Un groupe de filles préfèrent reconstituer le puzzle géant de la toile de Khalil Zgeib Dimanche des Rameaux. À côté d'elles, d'autres peignent ou découvrent le mélange magique de couleurs à partir des trois couleurs primaires: magenta, cyan et jaune. Plus loin, Michaël, tente de retrouver les différentes teintes de la toile que Séta Manoukian a employées pour exprimer la joie de La fête en rose. À son étonnement, il s'aperçoit que le vert, le rose ou le bleu se déclinent en plusieurs tons, chacun portant un nom.
Mary et son amie scrutent la toile d'Huguette Caland La fête de l'indépendance racontée à l'Or Iman. Elles cochent sur un dépliant adapté à leur âge, les détails de la toile qu'elles ont relevés : une maison, un avion, un enfant... «L'objectif de ces activités inédites est de, non seulement, familiariser les jeunes aux œuvres d'artistes libanais, mais de les sensibiliser aux couleurs, leur apprendre à regarder une toile et à lire son cartel», ajoute Arlette Nehmé.
Les artistes au fil du temps
«À l'affiche» est le titre d'une activité qui a plu à Edwin. Il s'agit de compléter le cartel de toiles exposées en s'aidant de la frise chronologique affichée sur un mur de la caravane.
«C'est la première fois qu'une frise chronologique des artistes du Liban est construite, souligne Tania Hélou, directrice générale de la Fondation Saradar. Elle a été réalisée en collaboration avec les experts en art qui travaillent sur la Collection Saradar, regroupant 250 œuvres d'artistes du Liban. La frise débute avec la Moutassariffiya, XIXe siècle et se prolonge jusqu'à nos jours.»
Il est intéressant de noter la présence de femmes artistes libanaises dès le XIXe siècle de même que celle d'artistes étrangers, comme Olga Limansky, Boris Novicoff ou Georges Cyr qui ont vécu au Liban et qui ont participé à l'essor artistique du pays.
«La liste des artistes de la période contemporaine n'est pas exhaustive, tient à préciser Tania Hélou. La Fondation Saradar a commencé par classer les œuvres par médium: photographie, installation, sculpture, peinture... La sélection des artistes s'est faite selon certains critères, notamment leur reconnaissance internationale, leur apport à l'art libanais...»
Traveling Art Book
Traveling Art propose aux écoles un manuel pédagogique Travelling Art Book (TAB).
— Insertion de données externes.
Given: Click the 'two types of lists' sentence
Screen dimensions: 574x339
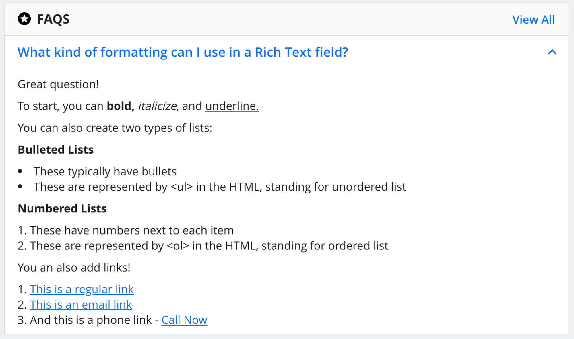Looking at the screenshot, I should point(115,128).
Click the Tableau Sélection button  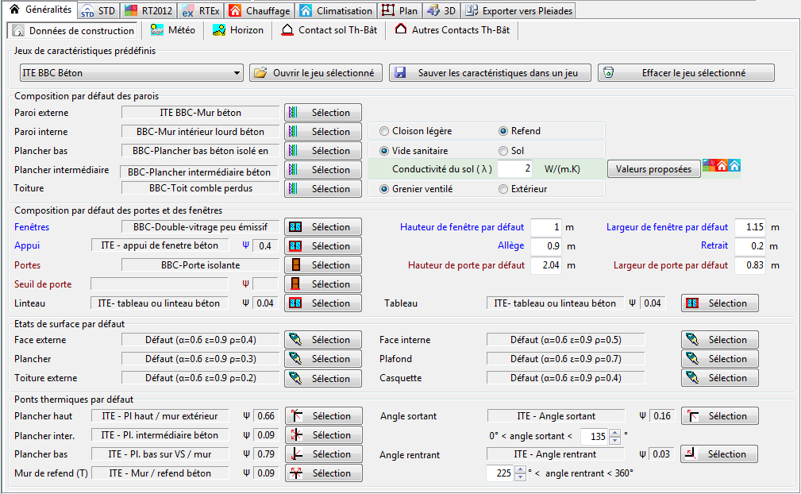[718, 303]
Dix thèmes y ont été élaborés pour aborder les œuvres artistiques sous différentes perspectives: le portrait, le paysage, l'écriture dans l'art, la guerre, Beyrouth au fil du temps... Le thème est décliné selon l'âge et la maturité de l'élève.
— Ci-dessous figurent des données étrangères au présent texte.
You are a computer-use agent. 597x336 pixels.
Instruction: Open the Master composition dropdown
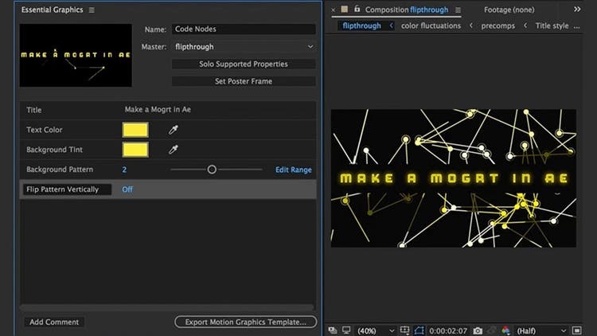pyautogui.click(x=244, y=47)
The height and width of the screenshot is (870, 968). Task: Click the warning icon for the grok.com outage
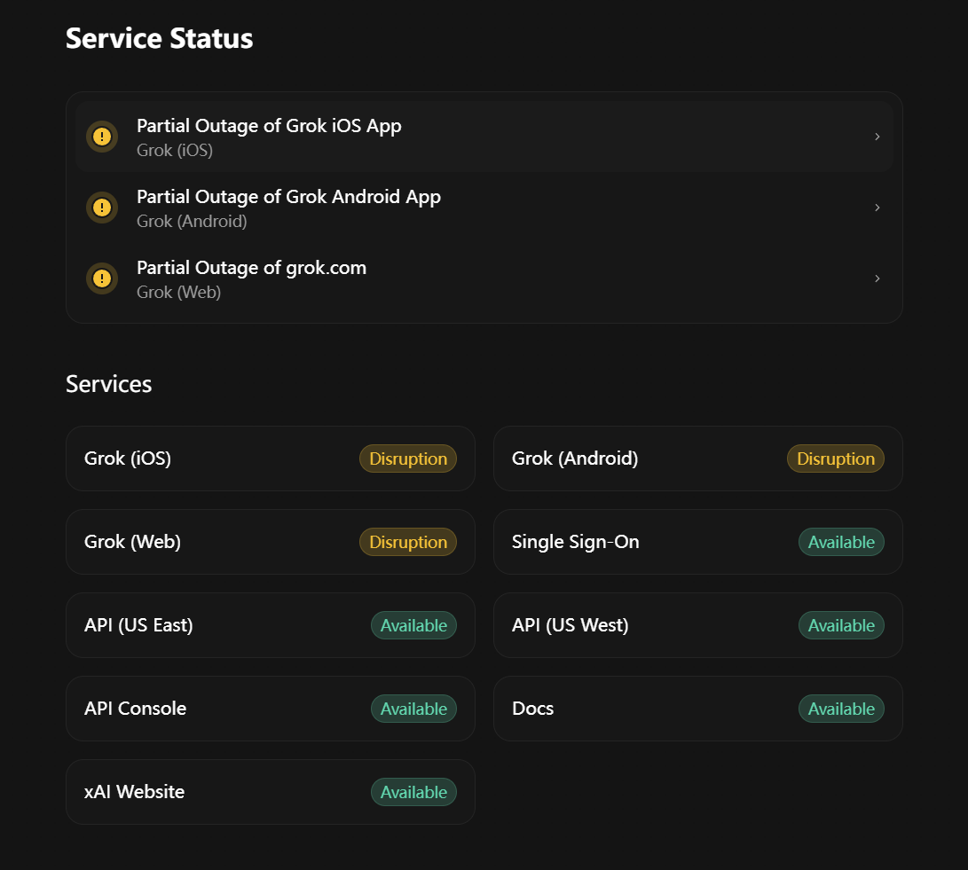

«Chaque thème est illustré par des œuvres d'artistes du Liban puisées dans la Collection Saradar, dans les archives du Musée Sursock, auprès des galeries et des artistes contemporains», raconte Tania Hélou.
C'est à partir de thèmes choisis par l'école avant l'arrivée de la caravane que la Fondation organise les quatre séances où Arlette Nehmé présentera le projet aux élèves. Elle développera les activités soutenues par les outils pédagogiques conçus sur mesure, pour chaque classe dans la caravane. Au cours de trois séances, les élèves réaliseront leurs peintures qui illustrent le thème travaillé. «N'étant pas souvent exposés à l'art, les élèves ont du mal à s'exprimer librement», remarque Arlette Nehmé.
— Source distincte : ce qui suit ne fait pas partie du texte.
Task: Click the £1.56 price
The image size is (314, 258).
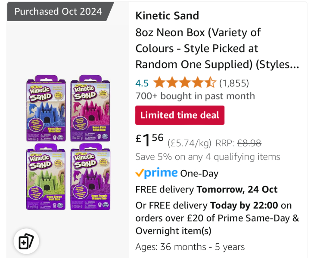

«Ce n'est pas étonnant, explique Rita Zgeib, responsable académique et des ressources humaines de l'établissement. Dans le programme libanais, il n'y a aucune initiation à l'art, et encore moins libanais. Nous avons adopté sans hésiter ce projet de sensibilisation au patrimoine artistique libanais. Nos élèves étaient ravis et leurs parents aussi. Mais l'introduire dans le cursus scolaire était quand même un défi.»
«En effet, ajoute Carla Choucair, responsable des relations publiques, il a fallu grignoter les heures d'arts plastiques et même parfois celles de maths ce qui n'est pas peu dire! Mais nous l'avons réalisé. C'est un succès.»